The marker reads as follows:
"L 38
[seal of he state of North Carolina]
Colonized, 1585-87, by first English Settlers in America; permanently settled c. 1650; First to vote readiness for independence, Apr. 12, 1776.
Department of Conservation and Development 1941"
From the NCPedia website: (
visit link)
"North Carolina in the US Revolution
by Josh Howard
Research Branch, NC Office of Archives and History, 2010.
On April 19, 1775, Massachusetts militiamen clashed with British regulars at Lexington Green. Until that point, North Carolinians had maintained a strained yet loyal allegiance to the mother country. Legal battles had been waged between Whig and Tory forces within the state, and Governor Josiah Martin dissolved the General Assembly on April 7. Nevertheless there had been few physically violent confrontations. However, when word of the Lexington skirmish arrived in New Bern on May 6, open warfare seemed inevitable. North Carolina newspaper editor James Davis wrote, “The Sword is now drawn, and God knows when it will be sheathed.”
Throughout 1775, North Carolina Whigs organized their resistance to the Crown. Provincial Congresses were called to order. Two such bodies had formed in 1774 and early 1775, leading to Martin’s order to close the Assembly. John Harvey, the former Speaker of the Colonial Assembly, oversaw the first two congresses before his death in the summer of 1775. The Third Provincial Congress of North Carolina, organized in August, elected attorney Samuel Johnston at its head. The body ordered the enlistment of North Carolina’s first soldiers in the Continental Army and developed the thirteen-member Council of Safety to oversee the colony’s resistance. Delegates appointed Cornelius Harnett the head of the Council, and divided the colony into six military districts for the purpose of organizing militia and arranging representation in the executive body.
In early 1776, British authorities planned to exploit the allegiances of thousands of Scottish settlers who lived along the Cape Fear River near Cross Creek (present day Fayetteville). Word was sent to the Loyalists to organize and prepare for a landing of British regulars along the coast. Soon hundreds of Highland Scots were enlisting in Tory regiments in the region and marching towards Wilmington. The Council of Safety acted swiftly to counteract their intentions, and on February 27, 1776, Patriot troops intercepted and destroyed the Loyalist force at Moore’s Creek Bridge.

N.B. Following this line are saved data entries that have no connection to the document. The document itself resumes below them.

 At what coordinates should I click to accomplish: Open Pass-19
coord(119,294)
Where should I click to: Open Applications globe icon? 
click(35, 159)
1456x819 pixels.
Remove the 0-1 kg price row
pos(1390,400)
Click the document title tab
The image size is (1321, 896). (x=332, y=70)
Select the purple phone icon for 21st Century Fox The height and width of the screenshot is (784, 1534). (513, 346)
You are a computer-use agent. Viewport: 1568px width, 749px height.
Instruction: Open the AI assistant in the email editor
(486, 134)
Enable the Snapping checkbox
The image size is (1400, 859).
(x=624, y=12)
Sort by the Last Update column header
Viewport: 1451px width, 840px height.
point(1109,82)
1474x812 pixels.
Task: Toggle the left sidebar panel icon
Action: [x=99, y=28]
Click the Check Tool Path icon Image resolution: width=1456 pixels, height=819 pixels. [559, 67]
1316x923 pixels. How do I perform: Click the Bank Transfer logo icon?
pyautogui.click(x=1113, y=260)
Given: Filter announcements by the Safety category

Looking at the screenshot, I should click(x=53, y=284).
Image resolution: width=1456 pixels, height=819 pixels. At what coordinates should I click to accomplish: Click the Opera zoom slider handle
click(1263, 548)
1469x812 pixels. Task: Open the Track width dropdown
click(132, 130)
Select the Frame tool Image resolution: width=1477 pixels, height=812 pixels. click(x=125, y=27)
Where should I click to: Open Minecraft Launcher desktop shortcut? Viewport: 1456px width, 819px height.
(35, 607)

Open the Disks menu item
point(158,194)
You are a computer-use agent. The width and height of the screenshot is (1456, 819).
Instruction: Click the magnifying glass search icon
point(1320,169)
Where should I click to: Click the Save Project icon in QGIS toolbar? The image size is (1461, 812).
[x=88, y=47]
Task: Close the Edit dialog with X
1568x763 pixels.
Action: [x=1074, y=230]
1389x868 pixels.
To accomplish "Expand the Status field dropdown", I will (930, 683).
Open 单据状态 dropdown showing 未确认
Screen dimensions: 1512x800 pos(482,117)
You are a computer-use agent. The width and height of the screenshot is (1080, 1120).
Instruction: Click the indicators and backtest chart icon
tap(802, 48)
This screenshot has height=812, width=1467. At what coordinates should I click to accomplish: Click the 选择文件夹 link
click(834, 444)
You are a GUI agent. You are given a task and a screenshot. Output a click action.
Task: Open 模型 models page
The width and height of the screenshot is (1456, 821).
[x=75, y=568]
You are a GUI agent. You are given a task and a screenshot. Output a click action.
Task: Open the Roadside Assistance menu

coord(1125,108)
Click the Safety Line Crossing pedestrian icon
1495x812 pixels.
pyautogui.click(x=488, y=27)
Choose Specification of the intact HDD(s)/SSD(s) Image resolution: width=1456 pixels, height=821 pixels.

Two months later, on April 12, 1776, the Fourth Provincial Congress passed the Halifax Resolves, officially endorsing independence from Great Britain. North Carolina representatives presented the resolves to the Continental Congress on May 27, the same day that Virginia offered a similar resolution. Within two months, representatives of the Continental Congress, including North Carolinians Joseph Hewes, William Hooper, and John Penn, signed the Declaration of Independence. In November, the Fifth Provincial Congress approved North Carolina’s first state constitution and appointed Richard Caswell governor."